Employers also cannot mandate employees’ purchase of goods from a particular business under the Labor Code. Therefore, a retailer that insists its employees wear the retailer’s brand should furnish and clean the goods gratis.

The Division of Labor Standards Enforcement has opined that industry-standard uniforms – for example, black pants and white shirt for wait staff, or a white nurse’s uniform – may be exempt from the uniform requirement. However, even if courts will enforce these exceptions, they are very narrow. For example, the DLSE refused to extend the nurse’s uniform exception to multi-colored “scrubs.”

Applicable Wage Orders may exempt from the definition of uniform “protective apparel regulated by the Occupational Safety and Health Standards Board.”  Therefore, if OSHA regulations require steel-toed boots for a job, they are not a “uniform” merely because the employer mandates them.  But when an employer requires “black, steel-toed boots,” going beyond what the safety standard requires, it risks violating the uniform provision.

Finally, employers desiring absolute control over a uniformed employee’s appearance may run afoul of the National Labor Relations Act. Particularly when there is no safety issue or exposure to the public, even uniformed employees may be permitted to wear buttons supporting a union or other matters related to wages, hours, or other employment matters.  However, employers’ policies against buttons or other personal expression will receive greater deference when safety, discipline, or customer service are important interests.

Dress Codes

Although the definition of “business attire” is decidedly more casual in modern times, employers still may set employee dress codes.  As explained above, however, employers must do so without violating the FEHA’s regulations.

California was the first state to forbid dress codes that prohibit women from wearing pants at work.  Although such policies are long gone, even modern dress codes encounter difficulty when standards differentiate based on sex.  For example, a dress code should not bar skirts “above the knee” if it allows men to wear shorts above the knee.

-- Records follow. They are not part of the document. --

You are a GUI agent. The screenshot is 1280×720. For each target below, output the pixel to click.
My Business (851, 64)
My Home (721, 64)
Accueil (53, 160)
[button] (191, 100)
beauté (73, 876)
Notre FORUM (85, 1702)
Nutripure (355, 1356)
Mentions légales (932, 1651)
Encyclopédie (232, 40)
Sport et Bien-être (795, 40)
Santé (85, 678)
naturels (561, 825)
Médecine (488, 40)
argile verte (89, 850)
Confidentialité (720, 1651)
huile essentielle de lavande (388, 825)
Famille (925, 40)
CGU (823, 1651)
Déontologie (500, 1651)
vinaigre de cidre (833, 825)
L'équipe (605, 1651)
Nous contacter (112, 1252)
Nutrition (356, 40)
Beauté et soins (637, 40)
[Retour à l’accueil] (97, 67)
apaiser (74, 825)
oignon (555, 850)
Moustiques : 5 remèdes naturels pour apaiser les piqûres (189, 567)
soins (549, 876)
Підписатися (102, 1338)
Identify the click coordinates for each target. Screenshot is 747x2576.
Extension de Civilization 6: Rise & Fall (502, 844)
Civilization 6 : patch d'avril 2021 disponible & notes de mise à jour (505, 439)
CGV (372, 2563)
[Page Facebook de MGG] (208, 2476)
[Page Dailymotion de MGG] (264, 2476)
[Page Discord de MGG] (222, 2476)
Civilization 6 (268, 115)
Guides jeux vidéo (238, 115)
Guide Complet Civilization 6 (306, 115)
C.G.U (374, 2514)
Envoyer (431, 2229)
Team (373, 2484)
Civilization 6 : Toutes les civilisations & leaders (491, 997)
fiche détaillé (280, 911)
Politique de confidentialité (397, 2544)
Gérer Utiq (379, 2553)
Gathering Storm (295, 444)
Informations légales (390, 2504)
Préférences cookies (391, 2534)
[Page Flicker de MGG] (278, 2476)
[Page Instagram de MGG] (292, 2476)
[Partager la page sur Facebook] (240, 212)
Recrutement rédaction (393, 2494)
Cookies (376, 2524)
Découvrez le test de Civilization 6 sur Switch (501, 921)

The answer is simply to bar “clothing that reveals skin above the knee.”

Similarly, it is fine to bar sleeveless shirts, but that rule should apply regardless of sex. Women cannot be required to wear dress shoes, if men are permitted to wear sneakers.  All that said, a dress code policy must accommodate gender identity or expression.

Finally, dress codes must be carefully drafted to avoid creating “uniform” obligations, as discussed above. Thus, it is dangerous to require “white” blouses, “black slacks,” or other particular colors.